Monday 14 March 2011
Keep out of Libya!
I’m beset with a sense of déjà vu. Speaking recently at the Women in the World conference, ex-president Bill Clinton, king of the liberal interventionists, called for the West to join in the Libyan civil war on behalf of the rebels. “I think we should support them”, he said, “We have the planes to make an appropriate contribution to this.”
Meanwhile, David Cameron, the British prime minister, a sort of political Mister Bean, has been seen trotting along the European corridors of power, trying – so far without a great deal of success – to get agreement on a no-fly zone and targeted airstrikes against Gaddafi’s forces. Europe, he believes, must do more to stop the Mad Colonel’s rampage against his own people.
Yes, as I have said, a sense of déjà vu. It’s Kosovo all over again; it’s Clinton in the same role; it’s Cameron pathetically trying to don the mantle of Tony Blair, Britain’s home-grown war monger. Was that a success? Well, I suppose it defends on one’s definition of success. A ruthless bombing campaign directed against civilian targets in Serbia, coupled with support for the Kosovo Liberation Army, a kind of murderous mafia headed by Hashim Thaçi, Blair’s chum, which is alleged to have smuggled heroin and cocaine into Western Europe, as well as butchering Serbs to sell their organs. The outcome was an independent and semi-criminal fiefdom in the Balkans, with Thaçi as Mr. Big. Yes, as I say, it really depends on how one defines success.
How much of this kind of self-righteous interventionism can the world take, I have to ask? How many more pyrrhic ‘successes’ must we celebrate; how many more Kosovos, Afghanistans and Iraqs? But there is more here, a more pertinent question: what business is it of ours, what business is it of Europe and America, to go dashing from here to there around the Third World setting wrongs to right? What incredible arrogance, what hubris, this displays, a nineteenth century gunboat mentality with a twenty-first century gloss of canting hypocrisy.
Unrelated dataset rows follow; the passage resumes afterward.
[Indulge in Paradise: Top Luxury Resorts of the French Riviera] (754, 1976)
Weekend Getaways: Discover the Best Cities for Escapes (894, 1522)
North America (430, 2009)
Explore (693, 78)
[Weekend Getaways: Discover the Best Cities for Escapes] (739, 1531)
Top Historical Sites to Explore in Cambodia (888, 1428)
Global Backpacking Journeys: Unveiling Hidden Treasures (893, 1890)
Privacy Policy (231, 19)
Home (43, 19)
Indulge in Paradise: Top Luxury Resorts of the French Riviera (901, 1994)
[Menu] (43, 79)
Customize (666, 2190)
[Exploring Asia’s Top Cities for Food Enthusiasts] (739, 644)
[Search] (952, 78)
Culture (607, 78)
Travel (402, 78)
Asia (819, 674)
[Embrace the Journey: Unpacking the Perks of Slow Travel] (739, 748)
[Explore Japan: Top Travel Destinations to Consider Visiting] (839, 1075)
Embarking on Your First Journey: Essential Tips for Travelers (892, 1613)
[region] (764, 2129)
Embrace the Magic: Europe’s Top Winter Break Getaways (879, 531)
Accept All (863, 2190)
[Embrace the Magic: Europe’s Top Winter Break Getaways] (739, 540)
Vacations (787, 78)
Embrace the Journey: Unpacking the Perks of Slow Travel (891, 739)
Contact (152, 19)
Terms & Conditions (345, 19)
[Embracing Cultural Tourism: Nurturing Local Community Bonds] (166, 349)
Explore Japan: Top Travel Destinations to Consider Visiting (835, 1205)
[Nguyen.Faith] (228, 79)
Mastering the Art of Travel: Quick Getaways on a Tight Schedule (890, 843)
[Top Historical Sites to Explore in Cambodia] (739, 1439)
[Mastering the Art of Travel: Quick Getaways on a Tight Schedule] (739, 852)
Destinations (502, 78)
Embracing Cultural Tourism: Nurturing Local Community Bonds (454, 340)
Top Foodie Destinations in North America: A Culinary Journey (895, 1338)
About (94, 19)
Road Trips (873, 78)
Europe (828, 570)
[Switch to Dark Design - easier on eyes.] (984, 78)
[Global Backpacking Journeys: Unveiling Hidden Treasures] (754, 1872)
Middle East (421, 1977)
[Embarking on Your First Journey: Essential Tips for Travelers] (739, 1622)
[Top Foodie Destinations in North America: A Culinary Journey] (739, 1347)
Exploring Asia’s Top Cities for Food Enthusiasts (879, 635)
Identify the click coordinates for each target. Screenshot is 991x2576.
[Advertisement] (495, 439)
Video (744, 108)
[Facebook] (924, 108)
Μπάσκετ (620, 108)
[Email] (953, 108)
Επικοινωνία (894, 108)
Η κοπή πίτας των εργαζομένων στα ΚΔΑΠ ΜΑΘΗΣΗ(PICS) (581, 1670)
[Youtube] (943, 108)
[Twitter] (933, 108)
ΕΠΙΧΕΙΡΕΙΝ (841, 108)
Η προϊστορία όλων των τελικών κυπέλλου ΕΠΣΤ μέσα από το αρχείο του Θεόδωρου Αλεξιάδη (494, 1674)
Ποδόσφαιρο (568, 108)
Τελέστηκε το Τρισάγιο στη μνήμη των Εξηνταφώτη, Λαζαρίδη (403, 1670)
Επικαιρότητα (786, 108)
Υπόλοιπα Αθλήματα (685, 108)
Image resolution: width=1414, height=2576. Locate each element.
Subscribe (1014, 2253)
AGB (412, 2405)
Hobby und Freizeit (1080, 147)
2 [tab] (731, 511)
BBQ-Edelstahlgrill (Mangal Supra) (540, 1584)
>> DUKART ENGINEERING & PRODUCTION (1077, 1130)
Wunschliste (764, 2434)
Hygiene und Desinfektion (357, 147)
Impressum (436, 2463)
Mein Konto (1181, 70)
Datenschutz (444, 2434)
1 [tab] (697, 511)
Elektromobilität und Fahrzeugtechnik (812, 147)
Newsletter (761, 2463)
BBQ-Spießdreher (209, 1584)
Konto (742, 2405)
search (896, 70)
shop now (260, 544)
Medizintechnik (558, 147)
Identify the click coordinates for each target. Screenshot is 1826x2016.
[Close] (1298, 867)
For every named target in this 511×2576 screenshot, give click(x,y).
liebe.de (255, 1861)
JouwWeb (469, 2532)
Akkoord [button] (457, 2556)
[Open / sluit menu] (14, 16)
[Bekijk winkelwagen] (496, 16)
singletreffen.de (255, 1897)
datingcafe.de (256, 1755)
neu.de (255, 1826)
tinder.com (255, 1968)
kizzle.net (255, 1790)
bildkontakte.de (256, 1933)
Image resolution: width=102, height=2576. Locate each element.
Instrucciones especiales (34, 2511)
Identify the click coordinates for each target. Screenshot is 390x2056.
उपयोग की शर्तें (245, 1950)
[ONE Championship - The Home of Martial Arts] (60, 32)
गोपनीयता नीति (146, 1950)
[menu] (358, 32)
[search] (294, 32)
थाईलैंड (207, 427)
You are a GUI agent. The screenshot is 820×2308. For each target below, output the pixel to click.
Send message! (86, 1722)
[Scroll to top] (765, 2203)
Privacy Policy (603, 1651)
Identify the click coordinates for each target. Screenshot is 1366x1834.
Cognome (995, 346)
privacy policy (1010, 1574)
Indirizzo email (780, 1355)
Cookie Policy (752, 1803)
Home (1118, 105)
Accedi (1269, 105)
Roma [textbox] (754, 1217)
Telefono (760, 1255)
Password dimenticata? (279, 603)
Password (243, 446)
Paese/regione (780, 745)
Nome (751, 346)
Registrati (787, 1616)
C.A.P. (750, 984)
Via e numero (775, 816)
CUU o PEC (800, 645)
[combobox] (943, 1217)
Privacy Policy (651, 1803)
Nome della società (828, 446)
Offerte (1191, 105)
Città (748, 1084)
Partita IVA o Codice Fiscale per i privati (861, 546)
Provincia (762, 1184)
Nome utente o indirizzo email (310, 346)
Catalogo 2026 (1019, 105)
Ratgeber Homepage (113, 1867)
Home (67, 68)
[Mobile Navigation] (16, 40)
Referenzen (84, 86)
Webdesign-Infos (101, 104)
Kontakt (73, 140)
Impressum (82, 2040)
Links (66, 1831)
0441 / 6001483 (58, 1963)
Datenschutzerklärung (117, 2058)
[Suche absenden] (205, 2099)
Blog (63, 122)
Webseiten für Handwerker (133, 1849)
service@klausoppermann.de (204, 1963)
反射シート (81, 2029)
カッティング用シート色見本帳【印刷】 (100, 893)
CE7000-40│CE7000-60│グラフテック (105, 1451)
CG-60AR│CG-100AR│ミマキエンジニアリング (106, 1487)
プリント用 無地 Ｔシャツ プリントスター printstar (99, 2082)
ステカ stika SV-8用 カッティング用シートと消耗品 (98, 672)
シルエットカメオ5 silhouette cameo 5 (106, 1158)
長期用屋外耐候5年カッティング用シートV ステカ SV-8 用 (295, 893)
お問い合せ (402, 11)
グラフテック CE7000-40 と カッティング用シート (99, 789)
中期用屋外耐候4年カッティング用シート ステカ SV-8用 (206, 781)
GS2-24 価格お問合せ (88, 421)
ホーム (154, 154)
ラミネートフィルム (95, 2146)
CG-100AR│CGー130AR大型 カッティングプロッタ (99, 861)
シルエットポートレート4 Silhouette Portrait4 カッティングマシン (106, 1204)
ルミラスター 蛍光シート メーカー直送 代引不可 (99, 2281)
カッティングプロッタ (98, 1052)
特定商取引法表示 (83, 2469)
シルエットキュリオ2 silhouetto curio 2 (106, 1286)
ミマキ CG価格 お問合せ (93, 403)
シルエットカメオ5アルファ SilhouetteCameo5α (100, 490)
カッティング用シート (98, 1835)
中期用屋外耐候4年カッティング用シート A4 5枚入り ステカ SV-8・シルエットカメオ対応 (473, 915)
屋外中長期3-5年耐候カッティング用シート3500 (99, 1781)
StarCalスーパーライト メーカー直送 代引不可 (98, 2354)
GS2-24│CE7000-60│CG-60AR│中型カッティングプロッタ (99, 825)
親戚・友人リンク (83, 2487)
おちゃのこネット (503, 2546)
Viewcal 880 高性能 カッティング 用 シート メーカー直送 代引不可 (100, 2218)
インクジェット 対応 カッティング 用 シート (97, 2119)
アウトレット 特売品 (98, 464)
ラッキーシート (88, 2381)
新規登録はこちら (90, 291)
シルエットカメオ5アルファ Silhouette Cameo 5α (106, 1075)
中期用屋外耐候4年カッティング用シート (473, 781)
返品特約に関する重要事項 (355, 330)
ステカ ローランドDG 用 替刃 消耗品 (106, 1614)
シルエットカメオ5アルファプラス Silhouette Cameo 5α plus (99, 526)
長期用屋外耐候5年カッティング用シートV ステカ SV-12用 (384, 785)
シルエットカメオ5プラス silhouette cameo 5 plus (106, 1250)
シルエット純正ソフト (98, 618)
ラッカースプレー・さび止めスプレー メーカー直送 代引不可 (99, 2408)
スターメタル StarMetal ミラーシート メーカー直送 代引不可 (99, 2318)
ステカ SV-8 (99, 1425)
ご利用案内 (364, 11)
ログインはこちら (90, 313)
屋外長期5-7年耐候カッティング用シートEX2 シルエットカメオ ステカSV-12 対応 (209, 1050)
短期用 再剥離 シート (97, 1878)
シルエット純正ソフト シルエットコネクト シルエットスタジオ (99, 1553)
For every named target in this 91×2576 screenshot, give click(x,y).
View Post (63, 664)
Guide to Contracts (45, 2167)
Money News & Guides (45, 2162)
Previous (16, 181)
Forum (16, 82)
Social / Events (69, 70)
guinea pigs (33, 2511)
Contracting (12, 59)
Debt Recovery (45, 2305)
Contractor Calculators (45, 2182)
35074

I have no doubt at all that Gaddafi is a ‘bad man’, a dictator, one under whom I personally would not care to live. But he is still a recognised head of state, one with whom we were quite happy to do business until quite recently. Do we know anything of the rebels? Do we know anything of their politics, other than their desire to get rid of the Colonel? Have Clinton or Cameron even paused to think what a post-Gaddafi Libya may look like? Do I need to hazard answers here?
The point is, like him or not, like it or not, Gaddafi has every right to deal with insurrection in any fashion he sees fit. Throughout history governments have taken action to contain rebellion, not excluding those of England and the United States. Yet there seems to be a special condescension when it comes to places like Libya that allows pontification over what is and what is not acceptable, schoolmasters addressing homilies to naughty children.
It’s as well to remember that we once intervened in Afghanistan on behalf of the Taliban. We intervene in places like Libya at our own peril. The last thing we should expect after the event is gratitude. That much should be obvious from the fiasco that is Iraq.